» DATA SHOWN
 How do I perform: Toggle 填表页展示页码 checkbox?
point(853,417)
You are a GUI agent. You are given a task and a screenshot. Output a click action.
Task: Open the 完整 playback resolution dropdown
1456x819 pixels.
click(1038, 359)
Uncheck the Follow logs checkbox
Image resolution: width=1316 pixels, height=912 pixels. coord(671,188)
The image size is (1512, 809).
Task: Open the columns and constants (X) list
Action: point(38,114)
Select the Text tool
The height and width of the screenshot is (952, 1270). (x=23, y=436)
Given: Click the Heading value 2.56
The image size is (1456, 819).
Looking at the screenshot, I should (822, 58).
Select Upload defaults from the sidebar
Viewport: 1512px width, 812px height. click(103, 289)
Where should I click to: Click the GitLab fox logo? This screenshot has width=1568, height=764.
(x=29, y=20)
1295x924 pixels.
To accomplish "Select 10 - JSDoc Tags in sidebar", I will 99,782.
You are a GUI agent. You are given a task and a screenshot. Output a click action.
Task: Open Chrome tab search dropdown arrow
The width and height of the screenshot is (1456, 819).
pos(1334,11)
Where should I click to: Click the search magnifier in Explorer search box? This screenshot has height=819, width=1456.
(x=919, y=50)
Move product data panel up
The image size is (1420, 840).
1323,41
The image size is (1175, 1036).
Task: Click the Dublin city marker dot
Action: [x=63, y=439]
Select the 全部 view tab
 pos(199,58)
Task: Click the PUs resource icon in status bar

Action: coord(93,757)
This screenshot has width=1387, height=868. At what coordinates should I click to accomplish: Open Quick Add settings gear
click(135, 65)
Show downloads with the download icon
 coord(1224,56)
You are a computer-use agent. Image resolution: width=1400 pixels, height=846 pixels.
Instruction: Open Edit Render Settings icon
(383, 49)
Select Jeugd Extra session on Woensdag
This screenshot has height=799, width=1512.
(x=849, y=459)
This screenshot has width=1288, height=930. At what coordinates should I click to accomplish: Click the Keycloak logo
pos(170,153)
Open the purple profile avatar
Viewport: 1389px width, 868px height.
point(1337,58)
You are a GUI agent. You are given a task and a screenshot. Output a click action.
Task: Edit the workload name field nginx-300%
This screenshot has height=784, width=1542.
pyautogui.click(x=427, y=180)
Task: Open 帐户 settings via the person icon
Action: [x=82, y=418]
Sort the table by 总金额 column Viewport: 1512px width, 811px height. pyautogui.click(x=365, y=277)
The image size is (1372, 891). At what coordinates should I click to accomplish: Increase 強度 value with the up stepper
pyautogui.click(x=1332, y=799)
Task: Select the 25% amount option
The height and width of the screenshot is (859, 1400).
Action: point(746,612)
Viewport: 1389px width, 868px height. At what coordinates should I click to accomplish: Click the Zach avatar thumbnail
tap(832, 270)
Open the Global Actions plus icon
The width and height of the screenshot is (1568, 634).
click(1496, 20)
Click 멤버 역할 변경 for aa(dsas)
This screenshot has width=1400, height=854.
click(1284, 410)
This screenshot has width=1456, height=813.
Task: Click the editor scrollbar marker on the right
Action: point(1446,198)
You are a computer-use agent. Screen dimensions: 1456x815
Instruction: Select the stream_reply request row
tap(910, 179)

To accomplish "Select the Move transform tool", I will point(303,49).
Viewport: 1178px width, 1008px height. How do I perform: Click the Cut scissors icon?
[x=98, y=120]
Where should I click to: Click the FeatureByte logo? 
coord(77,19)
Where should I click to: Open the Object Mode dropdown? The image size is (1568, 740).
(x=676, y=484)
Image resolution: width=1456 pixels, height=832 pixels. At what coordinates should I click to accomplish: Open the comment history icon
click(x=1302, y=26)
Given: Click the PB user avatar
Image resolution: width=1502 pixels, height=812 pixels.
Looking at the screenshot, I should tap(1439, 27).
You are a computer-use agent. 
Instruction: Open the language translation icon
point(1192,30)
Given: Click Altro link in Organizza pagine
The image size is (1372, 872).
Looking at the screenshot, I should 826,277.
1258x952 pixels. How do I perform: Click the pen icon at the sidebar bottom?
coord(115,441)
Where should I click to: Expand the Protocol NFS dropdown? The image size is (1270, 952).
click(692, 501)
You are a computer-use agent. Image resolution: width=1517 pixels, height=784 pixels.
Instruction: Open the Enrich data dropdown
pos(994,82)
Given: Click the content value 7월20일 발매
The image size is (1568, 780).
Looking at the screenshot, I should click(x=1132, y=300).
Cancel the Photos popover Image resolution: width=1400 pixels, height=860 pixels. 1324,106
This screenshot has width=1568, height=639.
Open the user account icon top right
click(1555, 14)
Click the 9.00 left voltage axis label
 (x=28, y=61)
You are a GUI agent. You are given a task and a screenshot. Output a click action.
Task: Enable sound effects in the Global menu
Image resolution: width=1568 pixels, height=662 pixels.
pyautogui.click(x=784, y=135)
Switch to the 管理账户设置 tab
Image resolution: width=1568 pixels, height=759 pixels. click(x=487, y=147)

» WHAT TO DO
The lines you return should be those above that contain the word "Global", every one of them.

» EXPECTED ANSWER
Open the Global Actions plus icon
Task: Enable sound effects in the Global menu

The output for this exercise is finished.